What is being asked: Set down all of the lines below exactly as they are given.

[Stored data]
★ ★ ★ ★ ★ ★ ★
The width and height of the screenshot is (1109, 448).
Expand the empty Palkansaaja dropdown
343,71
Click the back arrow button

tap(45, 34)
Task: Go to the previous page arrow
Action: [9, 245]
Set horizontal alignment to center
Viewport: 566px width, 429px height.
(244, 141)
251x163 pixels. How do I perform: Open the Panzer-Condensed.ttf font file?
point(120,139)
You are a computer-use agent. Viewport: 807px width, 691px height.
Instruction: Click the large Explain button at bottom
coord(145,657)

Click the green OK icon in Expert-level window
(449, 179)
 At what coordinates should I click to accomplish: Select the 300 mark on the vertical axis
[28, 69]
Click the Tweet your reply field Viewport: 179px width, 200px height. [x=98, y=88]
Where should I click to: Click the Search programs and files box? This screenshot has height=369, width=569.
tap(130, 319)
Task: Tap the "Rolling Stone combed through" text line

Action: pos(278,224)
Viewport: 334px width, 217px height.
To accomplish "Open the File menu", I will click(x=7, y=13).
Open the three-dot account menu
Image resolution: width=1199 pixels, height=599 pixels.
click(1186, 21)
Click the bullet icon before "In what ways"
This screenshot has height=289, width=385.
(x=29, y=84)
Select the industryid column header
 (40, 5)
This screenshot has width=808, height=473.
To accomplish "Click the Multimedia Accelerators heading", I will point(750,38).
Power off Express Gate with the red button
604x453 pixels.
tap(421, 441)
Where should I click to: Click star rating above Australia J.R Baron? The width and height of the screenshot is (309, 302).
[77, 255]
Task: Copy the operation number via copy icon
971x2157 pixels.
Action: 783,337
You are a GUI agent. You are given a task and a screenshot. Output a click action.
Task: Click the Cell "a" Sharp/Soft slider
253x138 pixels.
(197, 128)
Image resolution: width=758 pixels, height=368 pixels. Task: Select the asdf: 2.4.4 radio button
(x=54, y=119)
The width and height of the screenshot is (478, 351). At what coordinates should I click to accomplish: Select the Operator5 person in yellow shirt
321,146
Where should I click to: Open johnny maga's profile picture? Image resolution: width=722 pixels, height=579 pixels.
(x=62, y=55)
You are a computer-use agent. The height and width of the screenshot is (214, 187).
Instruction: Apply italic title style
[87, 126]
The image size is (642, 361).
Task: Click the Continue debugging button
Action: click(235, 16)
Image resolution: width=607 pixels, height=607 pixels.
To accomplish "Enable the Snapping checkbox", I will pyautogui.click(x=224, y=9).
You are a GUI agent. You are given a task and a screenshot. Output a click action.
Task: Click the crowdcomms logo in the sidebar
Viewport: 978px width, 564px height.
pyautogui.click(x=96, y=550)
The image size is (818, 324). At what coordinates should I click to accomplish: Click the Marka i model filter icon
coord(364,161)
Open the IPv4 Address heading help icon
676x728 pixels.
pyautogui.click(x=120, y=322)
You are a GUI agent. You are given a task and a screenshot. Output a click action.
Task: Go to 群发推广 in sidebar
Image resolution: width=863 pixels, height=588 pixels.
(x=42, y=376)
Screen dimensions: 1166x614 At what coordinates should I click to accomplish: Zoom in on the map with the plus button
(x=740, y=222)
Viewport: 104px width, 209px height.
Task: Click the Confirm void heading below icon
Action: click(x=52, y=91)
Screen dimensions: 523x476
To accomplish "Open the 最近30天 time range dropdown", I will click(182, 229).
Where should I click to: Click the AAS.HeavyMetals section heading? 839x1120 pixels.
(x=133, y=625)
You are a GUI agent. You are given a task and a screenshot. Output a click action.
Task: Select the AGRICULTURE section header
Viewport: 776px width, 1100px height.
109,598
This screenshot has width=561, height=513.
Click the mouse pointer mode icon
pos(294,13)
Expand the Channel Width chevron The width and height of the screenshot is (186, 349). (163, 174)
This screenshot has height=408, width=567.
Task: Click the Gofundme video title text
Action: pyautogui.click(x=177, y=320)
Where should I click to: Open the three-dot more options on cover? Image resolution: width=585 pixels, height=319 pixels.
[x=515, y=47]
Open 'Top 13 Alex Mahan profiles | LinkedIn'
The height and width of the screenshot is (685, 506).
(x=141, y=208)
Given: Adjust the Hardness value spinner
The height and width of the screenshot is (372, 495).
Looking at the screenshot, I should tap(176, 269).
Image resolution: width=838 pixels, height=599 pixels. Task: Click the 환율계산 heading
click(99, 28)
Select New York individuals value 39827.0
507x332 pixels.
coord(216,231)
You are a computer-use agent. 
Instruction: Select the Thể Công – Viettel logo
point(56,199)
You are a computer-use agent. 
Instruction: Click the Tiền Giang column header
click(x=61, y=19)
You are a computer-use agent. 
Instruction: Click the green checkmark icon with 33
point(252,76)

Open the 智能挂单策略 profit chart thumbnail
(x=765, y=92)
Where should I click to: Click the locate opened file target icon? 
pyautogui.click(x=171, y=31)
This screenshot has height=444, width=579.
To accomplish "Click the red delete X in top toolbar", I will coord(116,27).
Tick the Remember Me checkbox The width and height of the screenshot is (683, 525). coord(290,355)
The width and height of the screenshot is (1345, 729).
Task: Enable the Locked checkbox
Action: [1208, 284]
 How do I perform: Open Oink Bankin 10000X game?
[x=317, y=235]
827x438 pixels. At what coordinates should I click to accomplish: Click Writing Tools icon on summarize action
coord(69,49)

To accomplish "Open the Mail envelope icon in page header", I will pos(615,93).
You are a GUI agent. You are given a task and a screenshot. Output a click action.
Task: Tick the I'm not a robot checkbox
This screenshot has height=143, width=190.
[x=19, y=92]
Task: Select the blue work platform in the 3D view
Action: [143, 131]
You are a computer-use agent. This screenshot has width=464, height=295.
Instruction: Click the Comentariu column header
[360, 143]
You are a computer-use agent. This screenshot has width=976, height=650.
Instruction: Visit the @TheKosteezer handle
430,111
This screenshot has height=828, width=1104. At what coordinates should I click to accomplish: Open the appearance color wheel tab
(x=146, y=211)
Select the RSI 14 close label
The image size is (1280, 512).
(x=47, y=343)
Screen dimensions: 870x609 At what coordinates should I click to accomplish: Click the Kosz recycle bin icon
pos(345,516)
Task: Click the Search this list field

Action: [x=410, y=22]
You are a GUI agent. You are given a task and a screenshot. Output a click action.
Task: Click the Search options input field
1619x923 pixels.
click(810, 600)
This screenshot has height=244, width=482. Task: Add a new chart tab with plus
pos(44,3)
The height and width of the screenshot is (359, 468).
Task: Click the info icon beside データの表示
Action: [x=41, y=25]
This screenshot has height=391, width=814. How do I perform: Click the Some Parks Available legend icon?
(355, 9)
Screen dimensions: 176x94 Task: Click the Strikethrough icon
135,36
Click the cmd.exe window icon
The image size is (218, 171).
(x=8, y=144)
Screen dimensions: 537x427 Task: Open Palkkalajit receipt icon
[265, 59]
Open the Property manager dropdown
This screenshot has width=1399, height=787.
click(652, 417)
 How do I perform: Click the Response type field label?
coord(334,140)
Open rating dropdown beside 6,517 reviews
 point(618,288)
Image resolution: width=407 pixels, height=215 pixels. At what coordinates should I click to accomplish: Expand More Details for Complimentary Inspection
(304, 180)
★ ★ ★ ★ ★ ★ ★
Exercise response:
The width and height of the screenshot is (1109, 448).
Expand the empty Palkansaaja dropdown
343,71
Click the back arrow button

tap(45, 34)
Task: Go to the previous page arrow
Action: [9, 245]
Set horizontal alignment to center
Viewport: 566px width, 429px height.
(244, 141)
251x163 pixels. How do I perform: Open the Panzer-Condensed.ttf font file?
point(120,139)
You are a computer-use agent. Viewport: 807px width, 691px height.
Instruction: Click the large Explain button at bottom
coord(145,657)

Click the green OK icon in Expert-level window
(449, 179)
 At what coordinates should I click to accomplish: Select the 300 mark on the vertical axis
[28, 69]
Click the Tweet your reply field Viewport: 179px width, 200px height. [x=98, y=88]
Where should I click to: Click the Search programs and files box? This screenshot has height=369, width=569.
tap(130, 319)
Task: Tap the "Rolling Stone combed through" text line

Action: pos(278,224)
Viewport: 334px width, 217px height.
To accomplish "Open the File menu", I will click(x=7, y=13).
Open the three-dot account menu
Image resolution: width=1199 pixels, height=599 pixels.
click(1186, 21)
Click the bullet icon before "In what ways"
This screenshot has height=289, width=385.
(x=29, y=84)
Select the industryid column header
 (40, 5)
This screenshot has width=808, height=473.
To accomplish "Click the Multimedia Accelerators heading", I will point(750,38).
Power off Express Gate with the red button
604x453 pixels.
tap(421, 441)
Where should I click to: Click star rating above Australia J.R Baron? The width and height of the screenshot is (309, 302).
[77, 255]
Task: Copy the operation number via copy icon
971x2157 pixels.
Action: 783,337
You are a GUI agent. You are given a task and a screenshot. Output a click action.
Task: Click the Cell "a" Sharp/Soft slider
253x138 pixels.
(197, 128)
Image resolution: width=758 pixels, height=368 pixels. Task: Select the asdf: 2.4.4 radio button
(x=54, y=119)
The width and height of the screenshot is (478, 351). At what coordinates should I click to accomplish: Select the Operator5 person in yellow shirt
321,146
Where should I click to: Open johnny maga's profile picture? Image resolution: width=722 pixels, height=579 pixels.
(x=62, y=55)
You are a computer-use agent. The height and width of the screenshot is (214, 187).
Instruction: Apply italic title style
[87, 126]
The image size is (642, 361).
Task: Click the Continue debugging button
Action: click(235, 16)
Image resolution: width=607 pixels, height=607 pixels.
To accomplish "Enable the Snapping checkbox", I will pyautogui.click(x=224, y=9).
You are a GUI agent. You are given a task and a screenshot. Output a click action.
Task: Click the crowdcomms logo in the sidebar
Viewport: 978px width, 564px height.
pyautogui.click(x=96, y=550)
The image size is (818, 324). At what coordinates should I click to accomplish: Click the Marka i model filter icon
coord(364,161)
Open the IPv4 Address heading help icon
676x728 pixels.
pyautogui.click(x=120, y=322)
You are a GUI agent. You are given a task and a screenshot. Output a click action.
Task: Go to 群发推广 in sidebar
Image resolution: width=863 pixels, height=588 pixels.
(x=42, y=376)
Screen dimensions: 1166x614 At what coordinates should I click to accomplish: Zoom in on the map with the plus button
(x=740, y=222)
Viewport: 104px width, 209px height.
Task: Click the Confirm void heading below icon
Action: click(x=52, y=91)
Screen dimensions: 523x476
To accomplish "Open the 最近30天 time range dropdown", I will click(182, 229).
Where should I click to: Click the AAS.HeavyMetals section heading? 839x1120 pixels.
(x=133, y=625)
You are a GUI agent. You are given a task and a screenshot. Output a click action.
Task: Select the AGRICULTURE section header
Viewport: 776px width, 1100px height.
109,598
This screenshot has width=561, height=513.
Click the mouse pointer mode icon
pos(294,13)
Expand the Channel Width chevron The width and height of the screenshot is (186, 349). (163, 174)
This screenshot has height=408, width=567.
Task: Click the Gofundme video title text
Action: pyautogui.click(x=177, y=320)
Where should I click to: Open the three-dot more options on cover? Image resolution: width=585 pixels, height=319 pixels.
[x=515, y=47]
Open 'Top 13 Alex Mahan profiles | LinkedIn'
The height and width of the screenshot is (685, 506).
(x=141, y=208)
Given: Adjust the Hardness value spinner
The height and width of the screenshot is (372, 495).
Looking at the screenshot, I should tap(176, 269).
Image resolution: width=838 pixels, height=599 pixels. Task: Click the 환율계산 heading
click(99, 28)
Select New York individuals value 39827.0
507x332 pixels.
coord(216,231)
You are a computer-use agent. 
Instruction: Select the Thể Công – Viettel logo
point(56,199)
You are a computer-use agent. 
Instruction: Click the Tiền Giang column header
click(x=61, y=19)
You are a computer-use agent. 
Instruction: Click the green checkmark icon with 33
point(252,76)

Open the 智能挂单策略 profit chart thumbnail
(x=765, y=92)
Where should I click to: Click the locate opened file target icon? 
pyautogui.click(x=171, y=31)
This screenshot has height=444, width=579.
To accomplish "Click the red delete X in top toolbar", I will coord(116,27).
Tick the Remember Me checkbox The width and height of the screenshot is (683, 525). coord(290,355)
The width and height of the screenshot is (1345, 729).
Task: Enable the Locked checkbox
Action: [1208, 284]
 How do I perform: Open Oink Bankin 10000X game?
[x=317, y=235]
827x438 pixels. At what coordinates should I click to accomplish: Click Writing Tools icon on summarize action
coord(69,49)

To accomplish "Open the Mail envelope icon in page header", I will pos(615,93).
You are a GUI agent. You are given a task and a screenshot. Output a click action.
Task: Tick the I'm not a robot checkbox
This screenshot has height=143, width=190.
[x=19, y=92]
Task: Select the blue work platform in the 3D view
Action: [143, 131]
You are a computer-use agent. This screenshot has width=464, height=295.
Instruction: Click the Comentariu column header
[360, 143]
You are a computer-use agent. This screenshot has width=976, height=650.
Instruction: Visit the @TheKosteezer handle
430,111
This screenshot has height=828, width=1104. At what coordinates should I click to accomplish: Open the appearance color wheel tab
(x=146, y=211)
Select the RSI 14 close label
The image size is (1280, 512).
(x=47, y=343)
Screen dimensions: 870x609 At what coordinates should I click to accomplish: Click the Kosz recycle bin icon
pos(345,516)
Task: Click the Search this list field

Action: [x=410, y=22]
You are a GUI agent. You are given a task and a screenshot. Output a click action.
Task: Click the Search options input field
1619x923 pixels.
click(810, 600)
This screenshot has height=244, width=482. Task: Add a new chart tab with plus
pos(44,3)
The height and width of the screenshot is (359, 468).
Task: Click the info icon beside データの表示
Action: [x=41, y=25]
This screenshot has height=391, width=814. How do I perform: Click the Some Parks Available legend icon?
(355, 9)
Screen dimensions: 176x94 Task: Click the Strikethrough icon
135,36
Click the cmd.exe window icon
The image size is (218, 171).
(x=8, y=144)
Screen dimensions: 537x427 Task: Open Palkkalajit receipt icon
[265, 59]
Open the Property manager dropdown
This screenshot has width=1399, height=787.
click(652, 417)
 How do I perform: Click the Response type field label?
coord(334,140)
Open rating dropdown beside 6,517 reviews
 point(618,288)
Image resolution: width=407 pixels, height=215 pixels. At what coordinates should I click to accomplish: Expand More Details for Complimentary Inspection
(304, 180)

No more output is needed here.